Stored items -
>>>
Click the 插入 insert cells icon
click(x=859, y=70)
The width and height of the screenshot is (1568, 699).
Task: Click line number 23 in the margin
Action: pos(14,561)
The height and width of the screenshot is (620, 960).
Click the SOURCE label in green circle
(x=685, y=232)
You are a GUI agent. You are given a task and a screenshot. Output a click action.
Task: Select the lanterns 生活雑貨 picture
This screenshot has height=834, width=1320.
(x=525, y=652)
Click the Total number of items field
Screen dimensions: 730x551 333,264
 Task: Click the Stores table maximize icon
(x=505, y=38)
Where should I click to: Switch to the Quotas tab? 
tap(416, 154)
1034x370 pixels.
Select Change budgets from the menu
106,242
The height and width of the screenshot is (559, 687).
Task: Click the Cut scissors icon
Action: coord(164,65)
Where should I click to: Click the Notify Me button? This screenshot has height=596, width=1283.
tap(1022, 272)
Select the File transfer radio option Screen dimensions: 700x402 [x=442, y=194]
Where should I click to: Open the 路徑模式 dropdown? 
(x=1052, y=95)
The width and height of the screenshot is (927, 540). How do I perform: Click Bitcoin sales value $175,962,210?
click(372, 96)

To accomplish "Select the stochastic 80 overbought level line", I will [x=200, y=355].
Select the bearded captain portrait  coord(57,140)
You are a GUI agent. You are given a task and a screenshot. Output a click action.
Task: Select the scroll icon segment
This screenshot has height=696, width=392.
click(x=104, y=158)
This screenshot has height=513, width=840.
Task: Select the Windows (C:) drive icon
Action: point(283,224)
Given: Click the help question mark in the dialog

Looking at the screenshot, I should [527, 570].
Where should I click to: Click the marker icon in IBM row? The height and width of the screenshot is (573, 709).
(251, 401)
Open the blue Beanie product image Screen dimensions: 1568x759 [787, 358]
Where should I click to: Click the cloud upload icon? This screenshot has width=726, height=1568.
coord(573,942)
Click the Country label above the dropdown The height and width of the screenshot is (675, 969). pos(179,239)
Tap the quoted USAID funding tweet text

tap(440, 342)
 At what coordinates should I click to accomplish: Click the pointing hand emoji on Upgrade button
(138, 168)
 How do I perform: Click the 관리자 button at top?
<<<
Assignment - In the entries above, find the line holding "Task: Select the lanterns 生活雑貨 picture" and the line holding "Select the bearded"; print both of them and every line between, exactly, and nothing else.

Response area -
Task: Select the lanterns 生活雑貨 picture
This screenshot has height=834, width=1320.
(x=525, y=652)
Click the Total number of items field
Screen dimensions: 730x551 333,264
 Task: Click the Stores table maximize icon
(x=505, y=38)
Where should I click to: Switch to the Quotas tab? 
tap(416, 154)
1034x370 pixels.
Select Change budgets from the menu
106,242
The height and width of the screenshot is (559, 687).
Task: Click the Cut scissors icon
Action: coord(164,65)
Where should I click to: Click the Notify Me button? This screenshot has height=596, width=1283.
tap(1022, 272)
Select the File transfer radio option Screen dimensions: 700x402 [x=442, y=194]
Where should I click to: Open the 路徑模式 dropdown? 
(x=1052, y=95)
The width and height of the screenshot is (927, 540). How do I perform: Click Bitcoin sales value $175,962,210?
click(372, 96)

To accomplish "Select the stochastic 80 overbought level line", I will [x=200, y=355].
Select the bearded captain portrait  coord(57,140)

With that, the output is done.